----- Material for this exercise

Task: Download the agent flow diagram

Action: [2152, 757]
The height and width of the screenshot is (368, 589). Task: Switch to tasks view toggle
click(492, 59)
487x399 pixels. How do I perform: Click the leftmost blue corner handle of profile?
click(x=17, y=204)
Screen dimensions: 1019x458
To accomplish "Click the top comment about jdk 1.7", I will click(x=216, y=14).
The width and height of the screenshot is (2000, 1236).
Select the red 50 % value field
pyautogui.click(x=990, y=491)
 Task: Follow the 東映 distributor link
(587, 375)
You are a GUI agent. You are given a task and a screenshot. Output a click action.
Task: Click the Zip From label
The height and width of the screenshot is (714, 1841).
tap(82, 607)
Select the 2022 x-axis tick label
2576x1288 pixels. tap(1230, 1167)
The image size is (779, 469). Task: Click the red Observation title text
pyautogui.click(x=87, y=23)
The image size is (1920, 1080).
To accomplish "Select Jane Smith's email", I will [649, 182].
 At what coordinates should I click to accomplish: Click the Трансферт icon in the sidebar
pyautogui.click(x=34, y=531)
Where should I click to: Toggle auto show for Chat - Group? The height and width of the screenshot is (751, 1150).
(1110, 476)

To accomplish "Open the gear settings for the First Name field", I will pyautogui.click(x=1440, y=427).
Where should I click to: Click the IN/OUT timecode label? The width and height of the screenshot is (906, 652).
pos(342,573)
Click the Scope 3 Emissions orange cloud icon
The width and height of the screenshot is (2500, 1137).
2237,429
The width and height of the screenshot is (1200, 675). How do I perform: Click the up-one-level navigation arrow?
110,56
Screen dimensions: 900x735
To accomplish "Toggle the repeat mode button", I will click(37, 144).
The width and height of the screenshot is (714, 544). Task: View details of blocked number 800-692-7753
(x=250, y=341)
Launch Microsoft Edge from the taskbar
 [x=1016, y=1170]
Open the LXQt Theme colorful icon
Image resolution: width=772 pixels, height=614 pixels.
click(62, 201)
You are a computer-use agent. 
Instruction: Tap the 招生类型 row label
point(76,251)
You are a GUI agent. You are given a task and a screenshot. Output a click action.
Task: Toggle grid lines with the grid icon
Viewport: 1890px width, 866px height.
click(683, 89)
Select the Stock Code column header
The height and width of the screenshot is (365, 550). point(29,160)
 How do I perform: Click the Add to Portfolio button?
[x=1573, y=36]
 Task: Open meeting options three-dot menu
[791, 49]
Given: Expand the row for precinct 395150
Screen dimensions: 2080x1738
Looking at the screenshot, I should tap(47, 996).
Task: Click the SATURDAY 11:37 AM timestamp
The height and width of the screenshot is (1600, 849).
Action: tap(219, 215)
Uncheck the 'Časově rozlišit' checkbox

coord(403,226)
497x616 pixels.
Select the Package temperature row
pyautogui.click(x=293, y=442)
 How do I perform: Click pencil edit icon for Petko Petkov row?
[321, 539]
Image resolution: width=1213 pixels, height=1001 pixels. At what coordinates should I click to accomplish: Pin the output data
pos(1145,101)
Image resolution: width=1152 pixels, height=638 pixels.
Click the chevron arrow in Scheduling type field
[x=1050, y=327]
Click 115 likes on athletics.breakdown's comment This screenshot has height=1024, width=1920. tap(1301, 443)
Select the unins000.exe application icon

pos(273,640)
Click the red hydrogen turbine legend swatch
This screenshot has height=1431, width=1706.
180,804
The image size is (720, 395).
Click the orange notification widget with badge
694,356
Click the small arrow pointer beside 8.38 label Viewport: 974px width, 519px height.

----------

• **Exercise instructions**: Copy out every line of the records above precisely as it stands.

• **Output for this exercise**:
Task: Download the agent flow diagram

Action: [2152, 757]
The height and width of the screenshot is (368, 589). Task: Switch to tasks view toggle
click(492, 59)
487x399 pixels. How do I perform: Click the leftmost blue corner handle of profile?
click(x=17, y=204)
Screen dimensions: 1019x458
To accomplish "Click the top comment about jdk 1.7", I will click(x=216, y=14).
The width and height of the screenshot is (2000, 1236).
Select the red 50 % value field
pyautogui.click(x=990, y=491)
 Task: Follow the 東映 distributor link
(587, 375)
You are a GUI agent. You are given a task and a screenshot. Output a click action.
Task: Click the Zip From label
The height and width of the screenshot is (714, 1841).
tap(82, 607)
Select the 2022 x-axis tick label
2576x1288 pixels. tap(1230, 1167)
The image size is (779, 469). Task: Click the red Observation title text
pyautogui.click(x=87, y=23)
The image size is (1920, 1080).
To accomplish "Select Jane Smith's email", I will [649, 182].
 At what coordinates should I click to accomplish: Click the Трансферт icon in the sidebar
pyautogui.click(x=34, y=531)
Where should I click to: Toggle auto show for Chat - Group? The height and width of the screenshot is (751, 1150).
(1110, 476)

To accomplish "Open the gear settings for the First Name field", I will pyautogui.click(x=1440, y=427).
Where should I click to: Click the IN/OUT timecode label? The width and height of the screenshot is (906, 652).
pos(342,573)
Click the Scope 3 Emissions orange cloud icon
The width and height of the screenshot is (2500, 1137).
2237,429
The width and height of the screenshot is (1200, 675). How do I perform: Click the up-one-level navigation arrow?
110,56
Screen dimensions: 900x735
To accomplish "Toggle the repeat mode button", I will click(37, 144).
The width and height of the screenshot is (714, 544). Task: View details of blocked number 800-692-7753
(x=250, y=341)
Launch Microsoft Edge from the taskbar
 [x=1016, y=1170]
Open the LXQt Theme colorful icon
Image resolution: width=772 pixels, height=614 pixels.
click(62, 201)
You are a computer-use agent. 
Instruction: Tap the 招生类型 row label
point(76,251)
You are a GUI agent. You are given a task and a screenshot. Output a click action.
Task: Toggle grid lines with the grid icon
Viewport: 1890px width, 866px height.
click(683, 89)
Select the Stock Code column header
The height and width of the screenshot is (365, 550). point(29,160)
 How do I perform: Click the Add to Portfolio button?
[x=1573, y=36]
 Task: Open meeting options three-dot menu
[791, 49]
Given: Expand the row for precinct 395150
Screen dimensions: 2080x1738
Looking at the screenshot, I should tap(47, 996).
Task: Click the SATURDAY 11:37 AM timestamp
The height and width of the screenshot is (1600, 849).
Action: tap(219, 215)
Uncheck the 'Časově rozlišit' checkbox

coord(403,226)
497x616 pixels.
Select the Package temperature row
pyautogui.click(x=293, y=442)
 How do I perform: Click pencil edit icon for Petko Petkov row?
[321, 539]
Image resolution: width=1213 pixels, height=1001 pixels. At what coordinates should I click to accomplish: Pin the output data
pos(1145,101)
Image resolution: width=1152 pixels, height=638 pixels.
Click the chevron arrow in Scheduling type field
[x=1050, y=327]
Click 115 likes on athletics.breakdown's comment This screenshot has height=1024, width=1920. tap(1301, 443)
Select the unins000.exe application icon

pos(273,640)
Click the red hydrogen turbine legend swatch
This screenshot has height=1431, width=1706.
180,804
The image size is (720, 395).
Click the orange notification widget with badge
694,356
Click the small arrow pointer beside 8.38 label Viewport: 974px width, 519px height.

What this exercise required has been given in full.